Given request: Reproduce each of the following entries verbatim, with nothing added or left out.

Supplied entries:
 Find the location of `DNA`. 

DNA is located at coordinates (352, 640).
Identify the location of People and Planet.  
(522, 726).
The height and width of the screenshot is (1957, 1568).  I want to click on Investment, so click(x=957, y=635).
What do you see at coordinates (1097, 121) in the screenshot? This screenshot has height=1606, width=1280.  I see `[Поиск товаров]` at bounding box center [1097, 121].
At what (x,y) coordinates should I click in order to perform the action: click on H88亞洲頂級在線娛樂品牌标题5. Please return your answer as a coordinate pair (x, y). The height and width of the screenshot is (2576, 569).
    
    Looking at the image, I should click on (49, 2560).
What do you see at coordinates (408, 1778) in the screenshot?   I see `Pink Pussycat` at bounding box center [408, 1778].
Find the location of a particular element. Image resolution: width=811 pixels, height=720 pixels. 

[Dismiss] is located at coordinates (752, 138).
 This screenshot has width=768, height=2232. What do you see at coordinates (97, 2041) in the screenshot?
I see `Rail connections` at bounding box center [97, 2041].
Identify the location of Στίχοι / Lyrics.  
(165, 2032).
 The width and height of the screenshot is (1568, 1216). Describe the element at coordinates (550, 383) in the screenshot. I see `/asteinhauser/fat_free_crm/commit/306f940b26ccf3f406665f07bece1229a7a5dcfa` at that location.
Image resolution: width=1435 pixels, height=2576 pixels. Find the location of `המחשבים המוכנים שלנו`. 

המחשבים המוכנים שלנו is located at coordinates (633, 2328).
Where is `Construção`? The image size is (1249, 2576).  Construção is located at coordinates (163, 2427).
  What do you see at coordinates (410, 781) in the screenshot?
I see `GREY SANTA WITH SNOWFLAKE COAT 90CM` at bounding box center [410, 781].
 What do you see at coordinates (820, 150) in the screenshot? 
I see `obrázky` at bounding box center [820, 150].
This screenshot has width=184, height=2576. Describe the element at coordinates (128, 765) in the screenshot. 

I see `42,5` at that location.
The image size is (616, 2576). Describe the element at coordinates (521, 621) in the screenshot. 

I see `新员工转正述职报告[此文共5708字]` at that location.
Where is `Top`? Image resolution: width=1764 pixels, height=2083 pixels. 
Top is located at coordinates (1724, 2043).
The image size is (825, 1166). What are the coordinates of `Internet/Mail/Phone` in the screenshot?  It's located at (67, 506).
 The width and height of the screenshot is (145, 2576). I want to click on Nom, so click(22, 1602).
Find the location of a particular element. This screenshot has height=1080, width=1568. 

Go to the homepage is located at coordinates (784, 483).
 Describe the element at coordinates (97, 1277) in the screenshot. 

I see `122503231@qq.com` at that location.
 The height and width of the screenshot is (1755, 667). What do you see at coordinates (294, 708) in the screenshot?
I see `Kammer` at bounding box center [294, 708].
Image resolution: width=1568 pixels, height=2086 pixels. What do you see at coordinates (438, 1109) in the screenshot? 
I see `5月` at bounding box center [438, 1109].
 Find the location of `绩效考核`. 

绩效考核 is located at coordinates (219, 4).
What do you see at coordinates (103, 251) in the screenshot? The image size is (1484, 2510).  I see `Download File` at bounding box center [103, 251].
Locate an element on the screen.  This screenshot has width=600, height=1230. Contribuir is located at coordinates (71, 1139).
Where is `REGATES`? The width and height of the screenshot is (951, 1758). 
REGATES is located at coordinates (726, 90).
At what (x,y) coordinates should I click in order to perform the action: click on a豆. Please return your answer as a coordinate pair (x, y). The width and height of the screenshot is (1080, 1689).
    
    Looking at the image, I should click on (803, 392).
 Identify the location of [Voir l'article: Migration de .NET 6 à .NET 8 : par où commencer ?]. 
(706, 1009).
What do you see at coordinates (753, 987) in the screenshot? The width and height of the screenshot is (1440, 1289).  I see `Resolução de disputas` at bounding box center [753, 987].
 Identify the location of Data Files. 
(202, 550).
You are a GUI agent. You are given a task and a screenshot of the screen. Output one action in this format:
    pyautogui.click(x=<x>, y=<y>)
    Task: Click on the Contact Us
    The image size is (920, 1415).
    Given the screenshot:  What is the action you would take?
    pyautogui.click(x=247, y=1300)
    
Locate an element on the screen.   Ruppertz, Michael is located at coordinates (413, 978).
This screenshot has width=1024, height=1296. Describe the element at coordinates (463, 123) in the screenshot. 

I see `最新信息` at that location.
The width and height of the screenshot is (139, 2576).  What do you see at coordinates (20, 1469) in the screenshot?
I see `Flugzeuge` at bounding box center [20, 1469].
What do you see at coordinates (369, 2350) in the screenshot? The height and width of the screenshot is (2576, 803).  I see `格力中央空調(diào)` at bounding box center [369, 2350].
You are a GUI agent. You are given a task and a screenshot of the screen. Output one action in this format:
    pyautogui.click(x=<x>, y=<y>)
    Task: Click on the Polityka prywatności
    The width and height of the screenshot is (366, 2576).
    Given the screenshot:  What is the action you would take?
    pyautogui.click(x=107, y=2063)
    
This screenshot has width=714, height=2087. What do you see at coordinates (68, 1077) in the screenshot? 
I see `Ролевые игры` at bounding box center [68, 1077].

Exercise output:
 Find the location of `DNA`. 

DNA is located at coordinates (352, 640).
Identify the location of People and Planet.  
(522, 726).
The height and width of the screenshot is (1957, 1568).  I want to click on Investment, so click(x=957, y=635).
What do you see at coordinates (1097, 121) in the screenshot? This screenshot has height=1606, width=1280.  I see `[Поиск товаров]` at bounding box center [1097, 121].
At what (x,y) coordinates should I click in order to perform the action: click on H88亞洲頂級在線娛樂品牌标题5. Please return your answer as a coordinate pair (x, y). The height and width of the screenshot is (2576, 569).
    
    Looking at the image, I should click on (49, 2560).
What do you see at coordinates (408, 1778) in the screenshot?   I see `Pink Pussycat` at bounding box center [408, 1778].
Find the location of a particular element. Image resolution: width=811 pixels, height=720 pixels. 

[Dismiss] is located at coordinates (752, 138).
 This screenshot has width=768, height=2232. What do you see at coordinates (97, 2041) in the screenshot?
I see `Rail connections` at bounding box center [97, 2041].
Identify the location of Στίχοι / Lyrics.  
(165, 2032).
 The width and height of the screenshot is (1568, 1216). Describe the element at coordinates (550, 383) in the screenshot. I see `/asteinhauser/fat_free_crm/commit/306f940b26ccf3f406665f07bece1229a7a5dcfa` at that location.
Image resolution: width=1435 pixels, height=2576 pixels. Find the location of `המחשבים המוכנים שלנו`. 

המחשבים המוכנים שלנו is located at coordinates (633, 2328).
Where is `Construção`? The image size is (1249, 2576).  Construção is located at coordinates (163, 2427).
  What do you see at coordinates (410, 781) in the screenshot?
I see `GREY SANTA WITH SNOWFLAKE COAT 90CM` at bounding box center [410, 781].
 What do you see at coordinates (820, 150) in the screenshot? 
I see `obrázky` at bounding box center [820, 150].
This screenshot has width=184, height=2576. Describe the element at coordinates (128, 765) in the screenshot. 

I see `42,5` at that location.
The image size is (616, 2576). Describe the element at coordinates (521, 621) in the screenshot. 

I see `新员工转正述职报告[此文共5708字]` at that location.
Where is `Top`? Image resolution: width=1764 pixels, height=2083 pixels. 
Top is located at coordinates (1724, 2043).
The image size is (825, 1166). What are the coordinates of `Internet/Mail/Phone` in the screenshot?  It's located at (67, 506).
 The width and height of the screenshot is (145, 2576). I want to click on Nom, so click(22, 1602).
Find the location of a particular element. This screenshot has height=1080, width=1568. 

Go to the homepage is located at coordinates (784, 483).
 Describe the element at coordinates (97, 1277) in the screenshot. 

I see `122503231@qq.com` at that location.
 The height and width of the screenshot is (1755, 667). What do you see at coordinates (294, 708) in the screenshot?
I see `Kammer` at bounding box center [294, 708].
Image resolution: width=1568 pixels, height=2086 pixels. What do you see at coordinates (438, 1109) in the screenshot? 
I see `5月` at bounding box center [438, 1109].
 Find the location of `绩效考核`. 

绩效考核 is located at coordinates (219, 4).
What do you see at coordinates (103, 251) in the screenshot? The image size is (1484, 2510).  I see `Download File` at bounding box center [103, 251].
Locate an element on the screen.  This screenshot has width=600, height=1230. Contribuir is located at coordinates (71, 1139).
Where is `REGATES`? The width and height of the screenshot is (951, 1758). 
REGATES is located at coordinates (726, 90).
At what (x,y) coordinates should I click in order to perform the action: click on a豆. Please return your answer as a coordinate pair (x, y). The width and height of the screenshot is (1080, 1689).
    
    Looking at the image, I should click on (803, 392).
 Identify the location of [Voir l'article: Migration de .NET 6 à .NET 8 : par où commencer ?]. 
(706, 1009).
What do you see at coordinates (753, 987) in the screenshot? The width and height of the screenshot is (1440, 1289).  I see `Resolução de disputas` at bounding box center [753, 987].
 Identify the location of Data Files. 
(202, 550).
You are a GUI agent. You are given a task and a screenshot of the screen. Output one action in this format:
    pyautogui.click(x=<x>, y=<y>)
    Task: Click on the Contact Us
    The image size is (920, 1415).
    Given the screenshot:  What is the action you would take?
    pyautogui.click(x=247, y=1300)
    
Locate an element on the screen.   Ruppertz, Michael is located at coordinates (413, 978).
This screenshot has width=1024, height=1296. Describe the element at coordinates (463, 123) in the screenshot. 

I see `最新信息` at that location.
The width and height of the screenshot is (139, 2576).  What do you see at coordinates (20, 1469) in the screenshot?
I see `Flugzeuge` at bounding box center [20, 1469].
What do you see at coordinates (369, 2350) in the screenshot? The height and width of the screenshot is (2576, 803).  I see `格力中央空調(diào)` at bounding box center [369, 2350].
You are a GUI agent. You are given a task and a screenshot of the screen. Output one action in this format:
    pyautogui.click(x=<x>, y=<y>)
    Task: Click on the Polityka prywatności
    The width and height of the screenshot is (366, 2576).
    Given the screenshot:  What is the action you would take?
    pyautogui.click(x=107, y=2063)
    
This screenshot has width=714, height=2087. What do you see at coordinates (68, 1077) in the screenshot? 
I see `Ролевые игры` at bounding box center [68, 1077].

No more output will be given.